# Quick Q re: MAC Pro Membership address



## Cyanide.Candy (Apr 13, 2009)

Hi guys!

Just have a real quick query which I figured you knowledgeable UK ladies would have the answer to! (Yes, flattery gets you everywhere! lol 
	

	
	
		
		

		
			





)

I've just got all my documents sorted to finally get around to sending my application off to the MAC Pro Membership UK HQ, and I just want to make sure I'm sending everything to the right address:

I think I remember reading on here lately-ish that the address had changed so just wanna make sure I'm not sending it off to the land of no return!

The address I'm gonna be using is:

MAC Pro Membership
Constellation House,
3 Kites Croft Business Park
Warsash Road
Fareham
P014 4FL

That ^^^ sound ok to you guys?

Thankies!!


----------



## inconspicuous (May 7, 2009)

Yep that's the right address.  (it's also where complaints are sent to, which is why I know it lol)

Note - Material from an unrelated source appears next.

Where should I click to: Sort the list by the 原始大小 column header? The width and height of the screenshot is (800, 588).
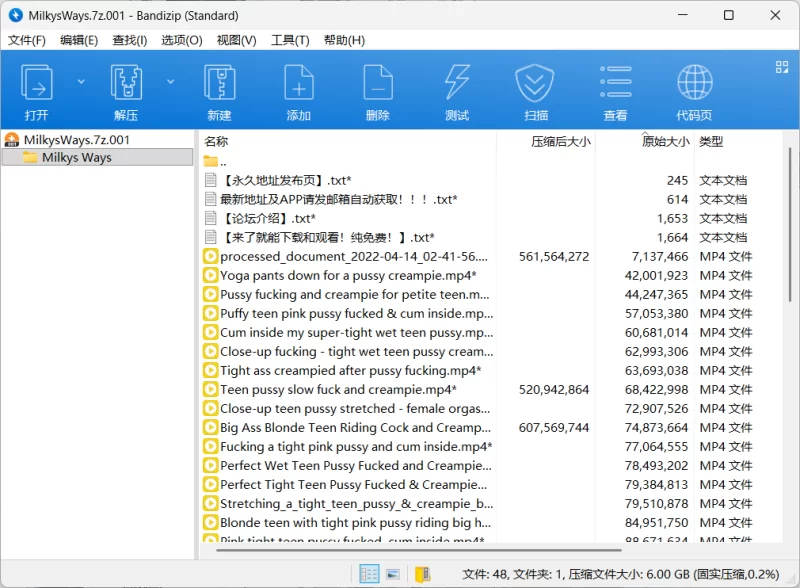pos(665,142)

They also have a fax number, which I had to email customer services to find, but you can fax your app to:

0207 7200 277

=]

They called me the same day to confirm a detail on my credit card and told me it would be processed and i'd get the card in 2-4 weeks - note that it's been 4 weeks and 3 days now, so it's late, but still.  If you email customer services they'll give you your membership number though so you can still place phone orders if you haven't received your card yet (at least, they let me do that when I called this morning)


----------